I am sorry if this question is too basic or posted under the wrong tags, but here goes:
I have modeled forest regrowth trajectories in Stan using an exponential recovery function described by an intrinsic recovery rate lambda. The model is hierarchical, estimating different lambdas for 20 forest sites. Now, I would like to relate these lambdas (which, in my case, are a measure for the relative recovery speed of the specific forest sites) to environmental covariates like rainfall, % tree cover, etc.
I could simply include the covariates in the Stan model and model their effect sizes on lamda with additional parameters. However, I first need to do a predictor selection and I am also not sure of the actual relation between the response (i.e. site-specific lambda values) and the covariates (may be linear or non-linear). Additionally, I want to take full use of the previous Bayesian modeling output, of course, accounting for all simulated values for lambda for all sites.
Could someone please point me in the direction of how to tackle this? I posted here in Gaussian processes since I expect the answer would involve simulating many regressions. But I’m still left with the question of what to do with potential non-linear (e.g. saturating) trends that may go unnoticed.
Can you elaborate a bit on the hierarchical structure? Are the sites nested within geographic regions or are there individual data points nested within sites? If you only have 20 data points I suspect your ability to do meaningful predictor selection (or even learning a nonlinear relationship between \lambda and the covariates) will be limited.
Thank you for the swift reply and the reference to the overview.
The individual data points consist of inventories of forests of different ages. These data points were collected in several sites, so indeed geographical areas, across Africa.

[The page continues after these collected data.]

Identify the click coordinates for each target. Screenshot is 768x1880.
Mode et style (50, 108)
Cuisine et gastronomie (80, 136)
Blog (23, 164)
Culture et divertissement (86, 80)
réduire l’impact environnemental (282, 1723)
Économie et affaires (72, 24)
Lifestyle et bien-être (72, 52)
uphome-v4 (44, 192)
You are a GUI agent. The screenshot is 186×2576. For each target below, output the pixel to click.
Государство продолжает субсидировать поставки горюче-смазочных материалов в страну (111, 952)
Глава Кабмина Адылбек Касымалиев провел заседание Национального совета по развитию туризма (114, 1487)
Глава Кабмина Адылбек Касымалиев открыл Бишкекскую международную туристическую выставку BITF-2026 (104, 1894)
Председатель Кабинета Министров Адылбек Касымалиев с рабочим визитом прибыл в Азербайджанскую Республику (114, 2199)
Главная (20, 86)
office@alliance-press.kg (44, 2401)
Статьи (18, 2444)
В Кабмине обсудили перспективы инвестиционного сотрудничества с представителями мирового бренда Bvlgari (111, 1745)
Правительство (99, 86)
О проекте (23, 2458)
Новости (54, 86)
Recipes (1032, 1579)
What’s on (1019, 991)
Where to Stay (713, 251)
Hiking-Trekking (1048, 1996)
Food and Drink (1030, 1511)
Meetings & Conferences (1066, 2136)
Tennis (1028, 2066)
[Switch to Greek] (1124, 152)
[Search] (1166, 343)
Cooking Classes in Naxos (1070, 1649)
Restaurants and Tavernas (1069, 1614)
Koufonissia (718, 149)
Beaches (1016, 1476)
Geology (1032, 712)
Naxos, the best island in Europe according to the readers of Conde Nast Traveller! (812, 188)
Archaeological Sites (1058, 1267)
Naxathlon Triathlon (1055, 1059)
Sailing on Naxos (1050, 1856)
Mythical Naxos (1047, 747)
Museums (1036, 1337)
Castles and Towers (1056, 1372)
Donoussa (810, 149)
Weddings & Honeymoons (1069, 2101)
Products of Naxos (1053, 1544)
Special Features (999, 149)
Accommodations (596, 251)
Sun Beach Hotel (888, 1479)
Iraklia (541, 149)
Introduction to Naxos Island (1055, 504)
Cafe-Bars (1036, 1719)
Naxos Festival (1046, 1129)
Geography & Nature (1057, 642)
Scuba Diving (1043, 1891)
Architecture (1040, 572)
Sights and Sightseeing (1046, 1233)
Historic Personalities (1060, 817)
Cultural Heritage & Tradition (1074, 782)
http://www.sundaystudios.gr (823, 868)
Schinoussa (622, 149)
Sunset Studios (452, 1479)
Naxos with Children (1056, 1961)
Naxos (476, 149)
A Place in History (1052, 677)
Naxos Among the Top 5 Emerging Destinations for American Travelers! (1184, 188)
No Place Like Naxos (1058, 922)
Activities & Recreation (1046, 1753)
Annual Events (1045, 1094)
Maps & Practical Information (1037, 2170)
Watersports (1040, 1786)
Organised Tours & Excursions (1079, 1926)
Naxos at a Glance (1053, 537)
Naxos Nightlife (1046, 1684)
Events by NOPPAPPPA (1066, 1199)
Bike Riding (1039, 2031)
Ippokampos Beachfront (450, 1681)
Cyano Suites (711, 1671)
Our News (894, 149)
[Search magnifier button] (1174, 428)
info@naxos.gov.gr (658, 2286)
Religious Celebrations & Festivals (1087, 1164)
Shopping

Each site thus contains various forest inventory data points.
Some sites are close to each other, others are far away, but for now I’ve modeled separate lambda’s for each site, regardless of their distance from one another. I’m still looking to add an extra hierarchical level (‘above’ the site-level), based on climate or vegetation type.
The 20 sites (and thus 20 lambda’s I estimate) are hence based on many underlying individual data points.
Ok, I think based on my understanding of your situation the keyword(s) you are looking for is “group level predictors”. The Gelman and Hill text has discussion on this.
In Bayesian models, you usually do all of this at once. If by “predictor selection” you mean you want to set some of the effects exactly to zero, you can’t easily do that “within” Bayes without a spike-and-slab prior, but that’s not something Stan can fit as the marginalization becomes combinatorial. So instead you have to do something outside of standard Bayesian inference. I’m just going to assume that you’ve somehow by hook or by crook figured out which covariates to use.
At that point, yes, you can fit the whole thing with a Gaussian process. The kernel can be set up to decide how much smoothing to do. A GP does not simulate many regressions—it combines them all into one big joint regression. The best place to start for Stan is probably the chapter in the User’s Guide. A lot of the literature on the GPs takes a prior over functions approach that can be very math heavy. Just like the linear modeling literature, you can add a link function on top to keep things positive, for example.
A simpler approach to non-linearity is to bin your covariates and treat them as varying effects. For instance, instead of adding a coefficient \beta^\text{age} \times x^\text{age}_n for a continuous age covariate x^\text{age}, you can break age down into ten bands and give them all their own effect, e.g., \beta^\text{age}_{\text{age-band}(n)}. This allows non-monotonicity, but it is not smooth among the groups. And it leaves you with selecting the boundaries. It will probably be a lot more efficient than a GP to fit.